Later, back in London, with the above man, I continued to free-lance for many publications, had children, attempted to write fiction. In my mid-forties, with a young family, I trained as a modern foreign languages teacher. And, as playwright Arthur Miller is alleged to have said, the next 25 years passed in an afternoon.
Writing has been a constant. Recognition is wonderful, but I would write anyway. I keep diaries. It is a means of creating a narrative structure for my life, as well as a means of feeling like I’m in control (although of course I am not, none of us is). I joined a local writing group and we produced a couple of short story anthologies. I was a legitimately published author at last, even if self-published. It was an achievement.
And then a small start-up independent publisher @ArachnePress accepted a couple of my stories for an anthology (Stations, 2012) which was hugely important for my confidence. Call-outs and competitions are useful as a means of making you focus on a story, of setting yourself those essential deadlines, and also of giving vent to subjects close to your heart. For example, the now-defunct @MomayaPress published my story about the terrible treatment of factory farmed pigs (Trading Places anthology, 2019). I was really excited about this one because it meant so much to me. Perhaps that’s the key to writing stories; you write them because you just must.

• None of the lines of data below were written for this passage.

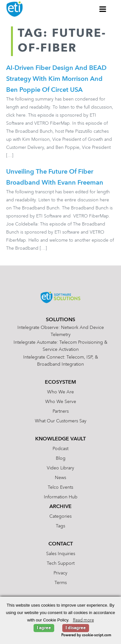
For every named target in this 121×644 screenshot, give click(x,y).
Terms (61, 583)
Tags (60, 526)
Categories (60, 516)
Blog (61, 458)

Not that you can rely on inspiration. Oh no. Routine is everything. That, and a certain obstinacy even in the face of rejection.
By the time I was in my sixties, having spent a lot of time teaching creative writing to young children - a sort of lovely post-script to my secondary school career - I got into City University’s MA non-fiction creative writing programme. This was a lovely fulfilling couple of years. My problem has always been writing long. As a journalist, it was essential to cut stuff to the essentials. At City, I actually finished a whole book. The Hazelnut Grove is about the joys and woes of moving to another European country at a time when Europe signified something to be part of not a place to escape from. Published in October 2020 by @CinnamonPress during full pandemic times, it is the story of my cousin and his wife who have built an entirely new life in northwestern Italy. It is also partly an antidote to the great political mistake of Brexit.

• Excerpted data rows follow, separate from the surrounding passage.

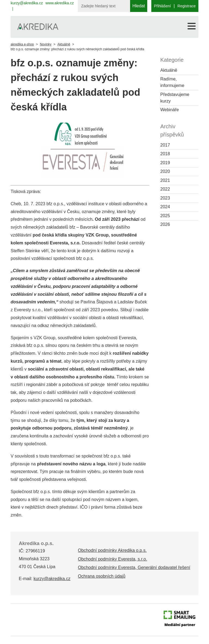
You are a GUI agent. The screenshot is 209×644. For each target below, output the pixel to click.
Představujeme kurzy (175, 98)
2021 (165, 180)
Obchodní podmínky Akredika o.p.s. (112, 550)
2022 (165, 189)
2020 (165, 171)
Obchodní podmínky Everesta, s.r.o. (112, 559)
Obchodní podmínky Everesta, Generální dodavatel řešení (134, 567)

My story for the LISP competition arose from my experience as a teacher leading a school trip to northern France and from my memories of a hideous real event similar to the one in the story. I wrote it as a much longer piece, then continued to cut it substantially, trying to maintain the sense of menace while deleting extraneous detail, with a view to entering it into the LISP competition.

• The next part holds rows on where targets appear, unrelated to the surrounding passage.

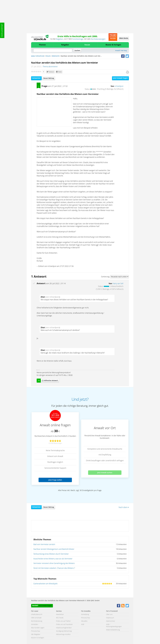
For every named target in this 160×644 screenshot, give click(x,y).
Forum (87, 45)
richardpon (119, 86)
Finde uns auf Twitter (63, 621)
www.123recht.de (38, 56)
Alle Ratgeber (36, 634)
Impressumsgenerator (64, 628)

I recently finished a second non-fiction book about the fate of forced labourers from occupied France in the Second World War. If Only it Hadn’t Rained is based on the memoir of a Frenchman who was captured by the occupying Germans and sent to work in Germany, ultimately ending up in the Buchenwald concentration camp. I translated the memoir at the request of his surviving daughter (translation is now in the Imperial War Museum) and the book attempts to set his story in context while maintaining a very personal angle. The title of the LISP story A World Beyond Knowledge is taken from the writings of Charlotte Delbo, a survivor of the Ravensbrück death camp, whom I came across during my research.